4 Ways for Researchers to Maximize Their Time in the Lab
Use these four tips about planning ahead and scheduling your day to get more work done in lab.
Have you ever spent so much time in your research lab that it feels like you live there?
But what if you were able to reduce the amount of time you spend in the lab while also increasing your productivity? With some planning and intentionality, you may be able to do so. Here are 4 tips to help you make the most of your time when you’re in the lab.
4 Tips to Get More Done Each Day in the Lab
1. Schedule efficiently
Experiments. Schedule your experiments as far in advance as possible. In order to do this, you will likely want to break your project down into what needs to get done tomorrow and this week. A lot of people prefer to keep track of experiment schedules on a whiteboard or in a planner, but remember that you can also use google docs or sync your calendar to your phone.
Machines. Mapping out your experiments will help inform you about the machines you will need to book time with, as well as how many times you will need to use each machine. It is also a good idea to build in extra time with the machine in advance in case one of your experiments doesn’t go as planned. For instance, if you know that you will need to be on the confocal microscope at least 4 times in a month to complete your experiments, you should probably schedule yourself to use the machine 5 times.
As you book time with each machine, it is important to consider the etiquette in your lab. Do your labmates appreciate when everyone schedules far in advance? Make sure that you use the system that is in place when you schedule, and this can help improve communication with your labmates.
Daily planning. Take some time at the end of each day to think about what you need to accomplish the following day. If you do this, you can plan to interlace several experiments in one day which can help you make the most of your time. Use your lab timer which has 4 different settings if you do this. Use time at the end of the day to also prepare buffers and reagents and prep for the next day’s experiments. Having these items ready can give you a more productive start each day.

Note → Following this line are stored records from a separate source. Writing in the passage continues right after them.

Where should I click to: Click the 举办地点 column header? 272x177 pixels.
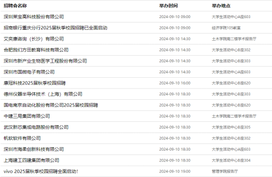(x=221, y=6)
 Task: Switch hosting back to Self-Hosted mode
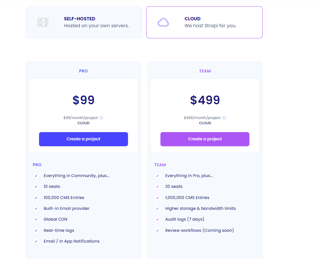pos(84,22)
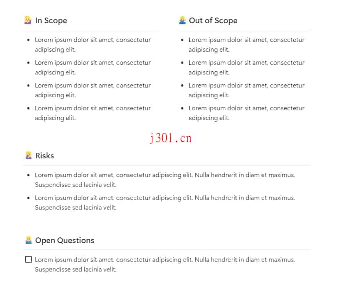Image resolution: width=341 pixels, height=283 pixels.
Task: Click the In Scope emoji icon
Action: click(28, 20)
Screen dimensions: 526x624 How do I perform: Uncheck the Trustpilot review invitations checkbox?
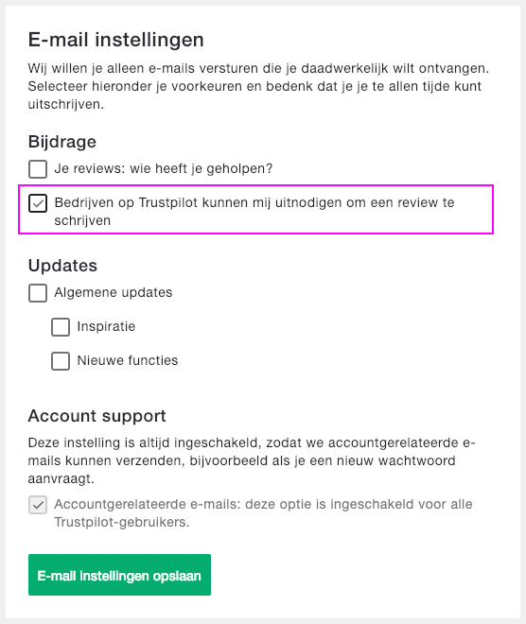tap(38, 203)
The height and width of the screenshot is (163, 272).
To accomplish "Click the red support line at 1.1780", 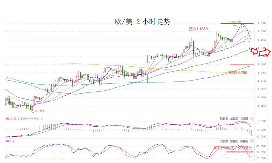I will click(x=242, y=65).
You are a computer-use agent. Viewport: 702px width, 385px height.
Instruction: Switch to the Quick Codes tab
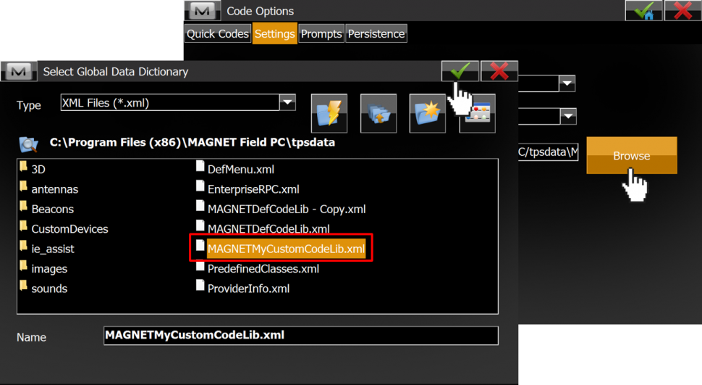point(217,34)
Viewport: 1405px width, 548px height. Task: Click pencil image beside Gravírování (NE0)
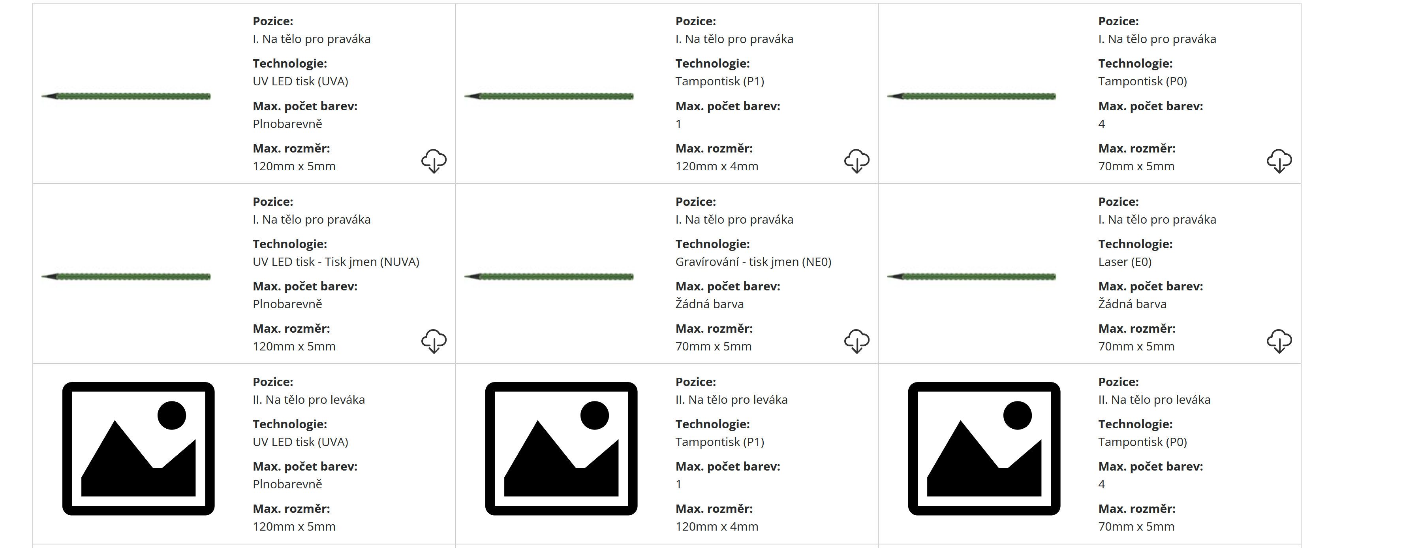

2. Do some of your work when the lab is less crowded
There will certainly be days that you will need to be in the lab at the same time as many others. However, if you are able to arrange your schedule so that on some days you can spend time in the lab when there are fewer people, it may be worth doing. The early morning, evening, or even the weekends may hold the most opportunity for this, although you want to make sure that you keep some free time for yourself.
3. Listen to music or podcasts
Listening to music or podcasts while you work on your research in the lab has multiple benefits. In addition to enjoying the entertainment or educational content, you may find that you are also able to focus more easily by determining your own background noise. Also, having headphones or earbuds will likely keep you from being drawn into random conversations or tasks.
If you’re in need of good podcasts, you can probably find one in your field like this one about neuroscience: On Your Mind.
4. Be intentional about taking breaks
Attempting to work 8 – 12 hours without giving yourself a break eventually wears on a person. In fact, research shows that overworking can actually lessen productivity and have negative effects on people. Therefore, it is important that you allot yourself time for breaks during the workday so that you can clear your mind.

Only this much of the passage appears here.